The gulf between that level of investment and the status quo is daunting. More than half of Africa’s 53 governments invest $14 or less per capita, with some investing as little as $1 to $4 per capita on health. “Such miniscule amounts can hardly balance gaps,” says Sankore.
Building from a low baseline
Poor health in Africa has been perpetuated by a lack of health workers and poor distribution of those who are available.
Seventy percent of women in Sub Saharan Africa have no contact with health workers during childbirth. This is a major contributing factor to high maternal mortality rates.
In countries such as Chad, Madagascar, Burkina Faso, Nigeria, Cameroon and Mali, fewer than five percent of women have access to skilled care during birth.
Fifty percent of people in Africa do not have access to essential drugs.
Several countries are trying to provide free or very low cost maternal and childcare, while others are training additional workers for remote areas.
Malawi has trained health surveillance assistants to deliver services to the community.
Mozambique is upgrading skills of existing health workers to address chronic shortages of trained staff. Nurses and outreach workers can now provide medications and surgeon assistants can perform caesarian sections where no obstetrician is available.
With only a fraction of African states meeting even the 15 percent target for spending on health, finding extra resources to train health workers will be an uphill task.
As additional health workers become available, many more health centres will be needed for them to work in.
Without coordinating efforts by the health, education, labour and human resources sectors, the removal of user fees for pregnant women and children will only mean more people will turn up to access non-existent services.
To improve access to essential drugs, countries will have to improve their capacity for production of drugs – including storage and efficient distribution channels.

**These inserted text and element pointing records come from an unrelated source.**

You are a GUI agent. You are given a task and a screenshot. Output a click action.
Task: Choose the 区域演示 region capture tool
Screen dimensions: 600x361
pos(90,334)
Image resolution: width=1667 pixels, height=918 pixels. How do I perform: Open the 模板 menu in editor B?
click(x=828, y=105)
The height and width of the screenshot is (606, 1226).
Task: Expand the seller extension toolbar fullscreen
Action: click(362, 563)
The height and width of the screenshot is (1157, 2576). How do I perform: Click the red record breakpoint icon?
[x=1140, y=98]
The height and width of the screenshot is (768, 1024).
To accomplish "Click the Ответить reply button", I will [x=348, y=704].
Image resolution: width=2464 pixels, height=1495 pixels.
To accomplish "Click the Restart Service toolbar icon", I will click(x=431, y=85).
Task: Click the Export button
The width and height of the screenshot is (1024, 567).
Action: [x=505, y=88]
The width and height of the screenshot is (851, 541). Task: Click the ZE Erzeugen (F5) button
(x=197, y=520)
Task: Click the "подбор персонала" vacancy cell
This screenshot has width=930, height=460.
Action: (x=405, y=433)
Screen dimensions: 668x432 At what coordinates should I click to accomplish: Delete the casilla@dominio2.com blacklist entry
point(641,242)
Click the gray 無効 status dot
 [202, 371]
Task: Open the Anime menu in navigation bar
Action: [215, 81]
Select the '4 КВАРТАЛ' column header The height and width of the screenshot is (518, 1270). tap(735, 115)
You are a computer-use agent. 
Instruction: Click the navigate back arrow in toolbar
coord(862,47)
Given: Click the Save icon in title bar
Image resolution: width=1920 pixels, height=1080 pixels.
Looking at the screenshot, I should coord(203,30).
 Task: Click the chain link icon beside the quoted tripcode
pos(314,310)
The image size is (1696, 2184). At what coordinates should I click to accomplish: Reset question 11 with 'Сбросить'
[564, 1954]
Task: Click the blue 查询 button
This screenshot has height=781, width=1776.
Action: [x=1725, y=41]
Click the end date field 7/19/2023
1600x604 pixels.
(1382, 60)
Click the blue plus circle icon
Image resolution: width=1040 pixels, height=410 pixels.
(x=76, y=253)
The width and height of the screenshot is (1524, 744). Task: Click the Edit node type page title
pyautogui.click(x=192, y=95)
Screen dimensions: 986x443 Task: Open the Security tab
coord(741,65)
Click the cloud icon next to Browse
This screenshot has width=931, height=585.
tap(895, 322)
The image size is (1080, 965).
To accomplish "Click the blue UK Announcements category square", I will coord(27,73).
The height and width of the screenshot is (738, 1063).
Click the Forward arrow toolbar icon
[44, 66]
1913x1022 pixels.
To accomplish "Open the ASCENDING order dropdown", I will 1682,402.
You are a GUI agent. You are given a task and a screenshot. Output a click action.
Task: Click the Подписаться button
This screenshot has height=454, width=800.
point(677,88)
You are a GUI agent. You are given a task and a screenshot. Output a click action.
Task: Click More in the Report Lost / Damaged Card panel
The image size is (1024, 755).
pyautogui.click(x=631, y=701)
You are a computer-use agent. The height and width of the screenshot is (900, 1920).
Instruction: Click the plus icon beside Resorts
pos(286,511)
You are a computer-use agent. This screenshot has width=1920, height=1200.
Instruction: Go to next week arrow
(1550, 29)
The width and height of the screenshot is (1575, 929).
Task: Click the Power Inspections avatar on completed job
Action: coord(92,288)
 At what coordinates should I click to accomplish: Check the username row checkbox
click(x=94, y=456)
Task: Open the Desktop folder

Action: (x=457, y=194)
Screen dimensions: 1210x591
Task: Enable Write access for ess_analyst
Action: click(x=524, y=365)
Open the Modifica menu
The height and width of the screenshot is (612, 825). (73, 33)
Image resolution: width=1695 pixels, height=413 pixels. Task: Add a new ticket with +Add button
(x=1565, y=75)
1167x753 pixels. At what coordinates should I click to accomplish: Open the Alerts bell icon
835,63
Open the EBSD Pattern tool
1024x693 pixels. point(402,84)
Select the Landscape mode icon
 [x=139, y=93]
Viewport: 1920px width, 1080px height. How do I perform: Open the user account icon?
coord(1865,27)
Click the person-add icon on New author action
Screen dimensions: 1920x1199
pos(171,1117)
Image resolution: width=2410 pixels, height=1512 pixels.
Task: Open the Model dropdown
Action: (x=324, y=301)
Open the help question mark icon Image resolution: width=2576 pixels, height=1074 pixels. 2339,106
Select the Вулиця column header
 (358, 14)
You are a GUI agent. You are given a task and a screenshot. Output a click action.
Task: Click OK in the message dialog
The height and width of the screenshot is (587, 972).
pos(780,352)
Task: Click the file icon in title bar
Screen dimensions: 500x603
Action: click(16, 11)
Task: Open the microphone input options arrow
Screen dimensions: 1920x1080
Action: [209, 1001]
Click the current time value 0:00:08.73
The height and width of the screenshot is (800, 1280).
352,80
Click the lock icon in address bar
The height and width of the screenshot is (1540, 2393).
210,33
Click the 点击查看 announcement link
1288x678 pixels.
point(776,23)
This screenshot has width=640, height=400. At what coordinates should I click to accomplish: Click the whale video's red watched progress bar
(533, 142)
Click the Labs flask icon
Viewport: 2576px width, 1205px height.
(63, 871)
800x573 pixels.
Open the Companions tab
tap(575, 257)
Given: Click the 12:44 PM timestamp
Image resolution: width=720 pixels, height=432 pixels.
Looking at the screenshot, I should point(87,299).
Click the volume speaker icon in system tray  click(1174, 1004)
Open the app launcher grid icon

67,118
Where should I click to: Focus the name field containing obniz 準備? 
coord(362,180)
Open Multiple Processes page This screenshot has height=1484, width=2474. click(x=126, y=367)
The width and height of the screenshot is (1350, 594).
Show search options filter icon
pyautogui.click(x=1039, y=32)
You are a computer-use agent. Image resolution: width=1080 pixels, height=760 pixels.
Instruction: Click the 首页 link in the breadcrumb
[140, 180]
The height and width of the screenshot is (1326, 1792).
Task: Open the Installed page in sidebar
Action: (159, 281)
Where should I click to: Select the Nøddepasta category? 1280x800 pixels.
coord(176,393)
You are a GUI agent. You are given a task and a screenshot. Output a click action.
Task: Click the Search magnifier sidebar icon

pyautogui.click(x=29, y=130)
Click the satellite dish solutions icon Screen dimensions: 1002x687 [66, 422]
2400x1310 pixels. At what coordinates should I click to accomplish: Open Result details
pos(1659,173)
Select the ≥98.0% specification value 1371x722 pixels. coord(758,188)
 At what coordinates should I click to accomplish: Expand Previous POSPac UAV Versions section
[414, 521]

This will require investment in training of skilled scientists, technicians and engineers. This will also require improved manufacturing and industrial investment and necessary negotiations and laws for trade and related aspects of intellectual property rights, argues APHA.
To make the most of limited funding, governments will have to ensure gender equity and also include adolescent and youth health facilities. Sankore says if countries break down the population and prioritise women of childbearing age, they can prevent HIV transmission.
“If you apply a gender lens, you can deal with problems that cost hundreds of millions each year,” Sankore says. Focusing on preventing mother-to-child transmission of HIV, for example, will reduce the number of children born with HIV and thus reduce treatment costs.
“In some countries 50 percent or above of their budgets is from foreign aid. This is just not sustainable,” he says.
He asserts that the focus should be on ensuring that countries can survive beyond the timelines set for donor funds. Once the aid is stopped, countries should have policies in place that will ensure programmes can be sustained by domestic resources.
*Chris Stein in Johannesburg contributed to this report.